El valor cristiano de la Cuaresma

La Cuaresma son los cuarenta días anteriores a la Semana Santa. Se inicia el Miércoles de Ceniza y finaliza el Domingo de Ramos. Coincide con el equinoccio de la primavera, que ocurre en la mitad de la misma. Como su nombre indica, la noche y el día se hacen iguales y poseen la misma duración.

Esta supone tiempo de conversión, de transformación, de buscar una nueva manera de pensar, y vivir. Tiempo de adoptar, de manera sincera, con uno mismo una nueva actitud hacia la vida. Es lo que pudiéramos llamar, arrepentimiento.

Pudiera significar, perfectamente, el período mediante el cual seamos capaces de vernos tal cual somos.

Para la consecución de tan nobles propósitos contamos con valiosas herramientas: el establecimiento de sufrimientos intencionales, ayunos, abstinencias,  oraciones, entre otros.

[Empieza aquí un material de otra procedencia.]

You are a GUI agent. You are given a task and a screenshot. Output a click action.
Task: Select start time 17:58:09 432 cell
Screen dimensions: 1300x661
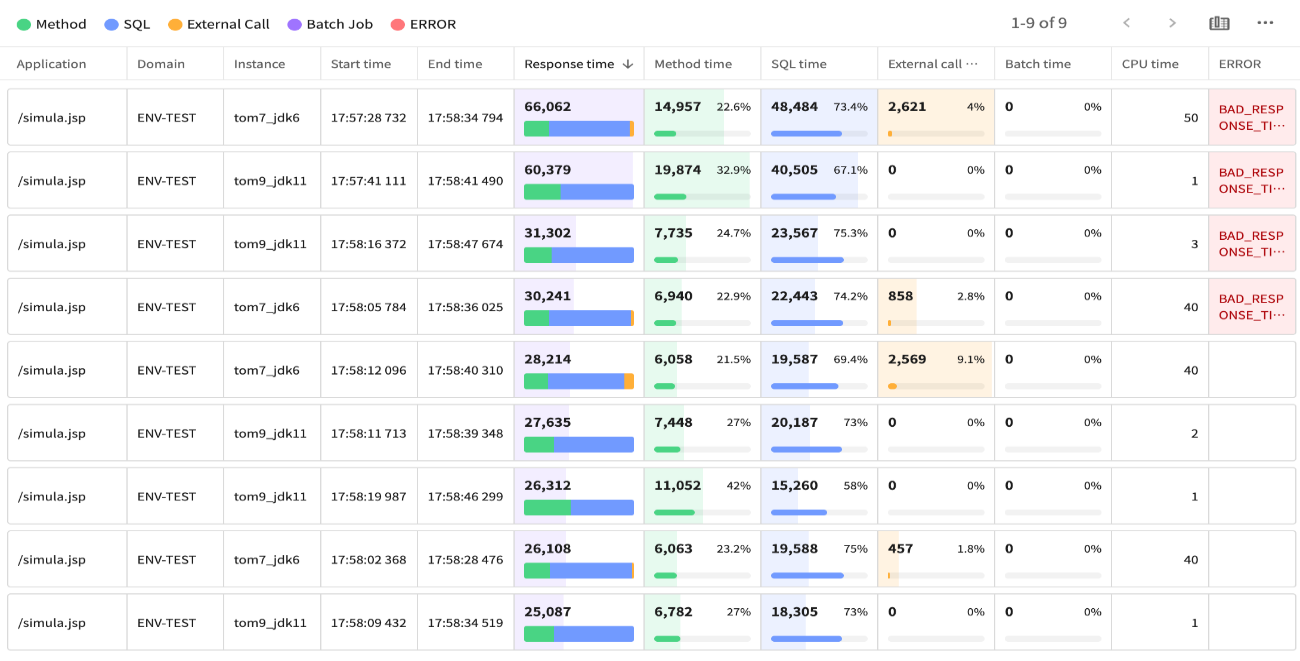pyautogui.click(x=368, y=623)
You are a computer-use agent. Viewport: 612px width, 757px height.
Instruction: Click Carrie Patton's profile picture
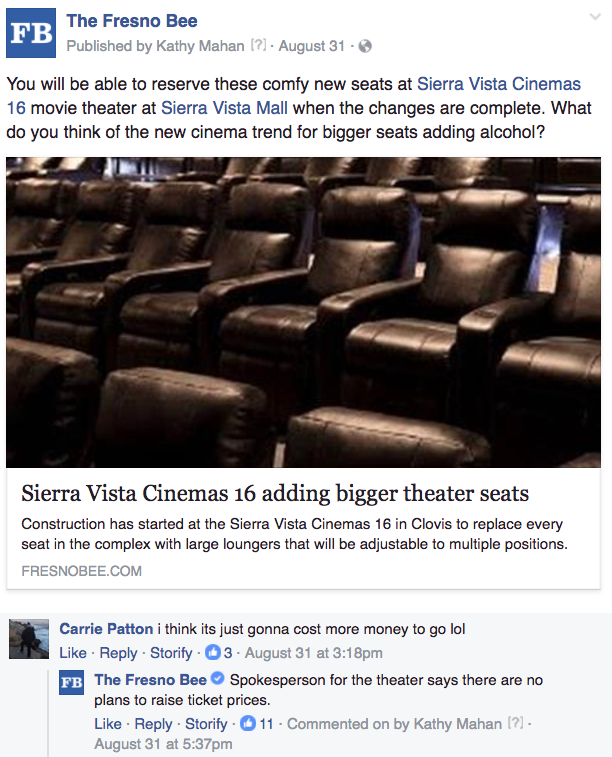point(29,639)
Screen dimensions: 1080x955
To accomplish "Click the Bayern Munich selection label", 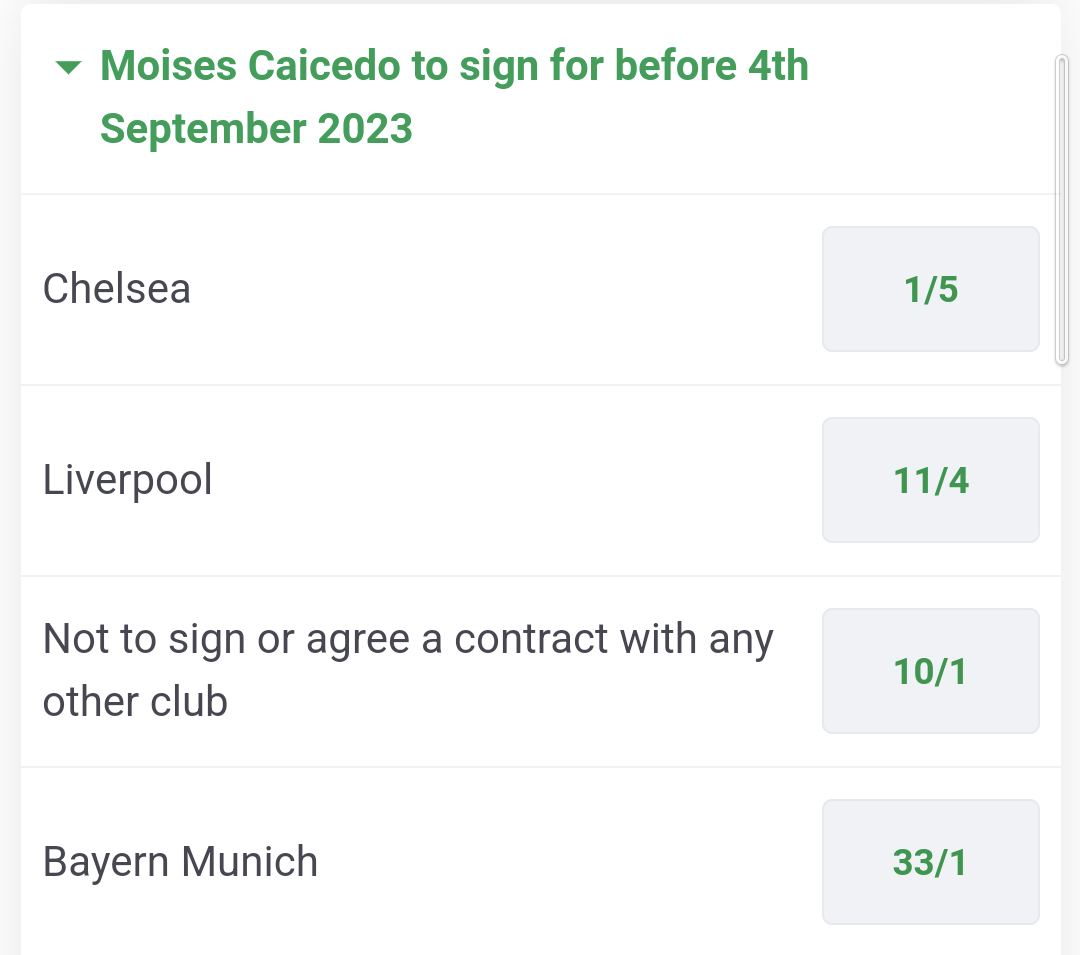I will 180,862.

Se pude admitir como un período de entrenamiento espiritual, de lucha contra nosotros mismos, contra nuestros malos hábitos, aquellos que poco a poco fueron los formadores de nuestros egos, responsables, en gran medida, de deformar nuestra personalidad.

Finalizados los cuarenta días, la Semana Santa, y el Domingo de Resurrección, pasamos balance, y nos preguntamos: ¿fuimos capaces de cumplir con todas nuestras buenas intenciones? ¿Logramos ver aunque fuera por unos breves instantes el rayo de luz que no provoca sombra? Unos responden con un sí,  otros con un no, mientras algunos  pensarán que solo pudieron cumplir con sus propósitos a medias.

Empero, nos  preguntamos: ¿y qué importancia hay en que si fuimos o no capaces de cumplir con un uno, un dos  o un cien por ciento? Esto no es una carrera. Lo importante, durante estos cuarenta días, reside en nuestra lucha diaria.

En ese atisbo que ojalá pudimos haber tenido, del poder vernos dormidos, darnos cuenta de nuestra naturaleza: débil e inconsistente. De darnos cuenta de que somos  simples máquinas que viven ebrias y soñolientas.

Para mí, el mérito de cada uno estará  en  su propio  trabajo, en su combate personal, en su constancia y en la permanencia ante sí mismo.

Si no fuimos capaces, por la razón que fuera, de aprovechar esta hermosa ventana que se nos abrió para nuestra redención, nos queda el consuelo ,o la opción, de esperar el próximo año y tratar de nuevo.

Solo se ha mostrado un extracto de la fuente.